On Thursday, February 19, 2015 at 5:02:45 PM UTC-5, Harvey White wrote: 
 

> I noticed that 4.2.2 doesn't even make the windows USB enumerator 
> beep... the 4.4.4 image I've tried, but several things seem not to 
> work, i.e. android comes up and says (remembering here:  core services 
> not running and wallpaper not running).  The mouse pointer seems to be 
> quite lagged, but I'm sending the HDMI output directly onto a monitor 
> right now.


Android uses OpenGL ES for its rendering, but the binary blob driver for 
the SGX GPU core on the BBB isn't supported under the 3.8 kernel.  This 
means all of the rendering to textures and then scaling the textures is 
done in software.  The larger the screen resolution that you use, the more 
sluggish the system will act.  The TILCDC driver in the kernel will 
initialize the framebuffer resolution at the highest resolution supported 
by your display.  Your HDMI/DVI display will report an EDID block to the 
kernel driver via your HDMI cable, and the EDID block contains a list of 
all modes the display supports. If your display doesn't report EDID 
information or your cable/converter blocks the EDID block, the resolution 
will default to 1024x768.  You can edit the uEnv.txt file in the boot 
partition of the microSD card to add a "video=" kernel command line option 
to limit the size of the resolution.  For example, "video=720x480@16" will 
limit you to 720x480, which will give you performance that is far more 
snappy than the performance at the higher 720/1080 resolutions.

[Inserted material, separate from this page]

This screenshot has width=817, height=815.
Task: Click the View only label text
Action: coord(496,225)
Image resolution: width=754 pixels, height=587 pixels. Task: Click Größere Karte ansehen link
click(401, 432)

Apparently with android studio, I don't need QT, since the drag and 
> drop GUI is built in, one of the attractive features of android (also 
> that I can run the application on a number of other things I have). 
>

Sorry about that.  I meant use Qt as the widget framework under Linux or 
just use Android (as in, the Android API framework and GUI).  You would not 
use Qt under Android. 

What compiler setup do you use for the Linux development?  It seems 
> that Android Studio is the hands down best choice for the development 
> of the java code...


I use a GCC toolchain natively on the BBB itself, Android SDK via Eclipse 
on the desktop, and the Android NDK for the native bits.  For hardware 
interfacing, I write a small C program under Linux on the BBB to actually 
perform ioctl() calls, flip bits in mmap()'s registers, etc.  Basically, 
all of the stuff that must happen on the actual hardware.  Once that works 
well, I make a clean interface to those functions and build it as a library 
on the BBB under Linux and make sure everything is OK.  That code is then 
moved over to my Windows system and built using the NDK.  It is usually 
little more than a file or two, so the Android.mk for it is trivial to set 
up.  I add the NDK-generated library into my project inside of Eclipse and 
then add in the appropriate JNI calls to access the native code.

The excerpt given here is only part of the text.